Table 5 presents the RMSE and MAE for the selected ride to provide an objective measure. On this particular ride, the LSTM models objectively achieved a better performance.
We also present the results for the entire test dataset in
Table 6. We can partially explain the difference between the entire test set and the selected ride in brake pressure by different predictions when the car stops. The brake pressure depends on the driver’s behaviour (“resting foot on the brake”). Similarly, a partial explanation for the RPM differences is in the idling RPM.
For completeness, if we treat Gear as a classification, on the entire test dataset, the MLP model achieved 72.01% accuracy, and the LSTM model achieved an accuracy of 79.49%.
6. Conclusions
In this paper, we proposed models to predict the brake pressure, percentage of the pressed throttle pedal, engaged engine gear, and engine RPM. As we are extending previously published work, this prediction is possible on an arbitrary ride where the OSM and elevation data are available, and hence a speed profile can be created.
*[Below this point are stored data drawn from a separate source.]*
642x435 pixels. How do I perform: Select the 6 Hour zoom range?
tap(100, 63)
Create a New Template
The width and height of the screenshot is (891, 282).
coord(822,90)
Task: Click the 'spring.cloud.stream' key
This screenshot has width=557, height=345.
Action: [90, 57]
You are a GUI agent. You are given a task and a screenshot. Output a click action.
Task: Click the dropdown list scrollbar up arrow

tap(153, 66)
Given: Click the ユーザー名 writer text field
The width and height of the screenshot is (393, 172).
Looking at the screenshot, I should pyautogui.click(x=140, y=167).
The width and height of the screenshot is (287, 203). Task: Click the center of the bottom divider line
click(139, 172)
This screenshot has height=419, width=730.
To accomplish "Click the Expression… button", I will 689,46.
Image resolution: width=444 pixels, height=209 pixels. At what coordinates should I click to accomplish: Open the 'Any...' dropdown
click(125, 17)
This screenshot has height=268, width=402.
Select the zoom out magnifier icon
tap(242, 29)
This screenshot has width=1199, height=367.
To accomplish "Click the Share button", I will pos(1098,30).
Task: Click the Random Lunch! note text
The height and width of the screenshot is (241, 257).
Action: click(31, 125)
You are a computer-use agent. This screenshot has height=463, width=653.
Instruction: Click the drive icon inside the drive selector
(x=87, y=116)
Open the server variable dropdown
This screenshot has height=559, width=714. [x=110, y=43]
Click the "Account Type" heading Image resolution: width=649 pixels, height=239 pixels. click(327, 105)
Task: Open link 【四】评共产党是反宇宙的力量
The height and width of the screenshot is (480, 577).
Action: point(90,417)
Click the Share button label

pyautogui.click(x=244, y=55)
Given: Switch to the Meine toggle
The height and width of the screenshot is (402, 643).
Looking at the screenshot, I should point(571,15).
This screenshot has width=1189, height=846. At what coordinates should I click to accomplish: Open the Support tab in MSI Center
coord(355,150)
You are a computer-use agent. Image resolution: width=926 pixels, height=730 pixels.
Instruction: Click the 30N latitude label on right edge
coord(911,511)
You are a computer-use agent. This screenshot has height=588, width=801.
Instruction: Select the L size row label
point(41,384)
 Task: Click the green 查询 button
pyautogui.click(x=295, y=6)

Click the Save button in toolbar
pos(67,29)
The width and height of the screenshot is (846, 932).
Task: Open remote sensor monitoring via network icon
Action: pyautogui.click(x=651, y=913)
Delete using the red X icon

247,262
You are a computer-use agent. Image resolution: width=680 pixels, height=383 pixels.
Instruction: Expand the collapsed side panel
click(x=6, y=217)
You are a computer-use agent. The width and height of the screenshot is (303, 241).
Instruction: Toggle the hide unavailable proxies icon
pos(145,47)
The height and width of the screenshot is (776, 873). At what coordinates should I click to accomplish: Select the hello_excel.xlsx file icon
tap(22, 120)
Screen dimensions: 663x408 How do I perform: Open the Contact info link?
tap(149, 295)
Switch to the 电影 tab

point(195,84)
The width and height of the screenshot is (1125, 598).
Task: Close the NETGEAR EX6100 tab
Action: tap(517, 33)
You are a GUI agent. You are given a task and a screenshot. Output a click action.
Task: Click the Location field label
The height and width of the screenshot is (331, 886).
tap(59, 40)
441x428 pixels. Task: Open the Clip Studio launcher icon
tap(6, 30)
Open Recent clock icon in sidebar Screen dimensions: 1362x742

To test if there is enough context encoded in the speed profile, we trained models based on two architectures: MLP and BiLSTM. The used metrics show that all models based on BiLSTM perform better than our basic MLP models. However, both the MLP and BiLSTM models showed promising results as their prediction followed the trend of the actual measurements. Considering this, the BiLSTM models are better in scenarios where more precise results are needed. The MLP models might better fit cases where we expect frequent model retraining as they are faster to train. All of the models are suitable for our HIL testing scenario.
One significant advantage of our approach is that we do not need an expert to describe the vehicles’ dynamics but only data to develop models suitable for our HIL simulation of an arbitrary (petrol-fueled) vehicle. Another advantage is that if the vehicle power declines over time, the MLP or BiLSTM can be regularly retrained and reflect the changes without an expert’s complex modeling of the events.
In the future, we aim to use our models for digital driving simulations with DT, such as the already-mentioned brake pad predictive maintenance. If we can acquire the necessary data, we also aim to test the presented approach on other vehicles, such as diesel, plug-in hybrid EVs, and EVs.
Author Contributions
Conceptualization, M.K. and J.V.; methodology, M.K. and J.V.; software, M.K.; validation, M.K.; formal analysis, M.K.; investigation, M.K. and J.V.; resources, M.K. and J.V.; data curation, M.K. and J.V.; writing—original draft preparation, M.K.; writing—review and editing, M.K. and J.V.; visualization, M.K.; supervision, J.V.; project administration, J.V.; funding acquisition, J.V. All authors have read and agreed to the published version of the manuscript.
Funding
This paper was supported by the Technology Agency of the Czech Republic project CK01000020, “Development of a GNSS route generator and CANBUS signal with machine learning using Software Defined Radio”, and project CK02000136, “Virtual Convoy—a comprehensive environment for testing CAR2X communication systems”.
Institutional Review Board Statement
Not applicable.
Informed Consent Statement
Not applicable.
Data Availability Statement
Restrictions apply to the availability of experimental data. Data were obtained from our research partner company and are available only with permission of Entry Engineering s.r.o.
Acknowledgments
We acknowledge the support of the Faculty of Mechatronics, Informatics, and Interdisciplinary Studies of the Technical University of Liberec.
Conflicts of Interest
The authors declare no conflict of interest.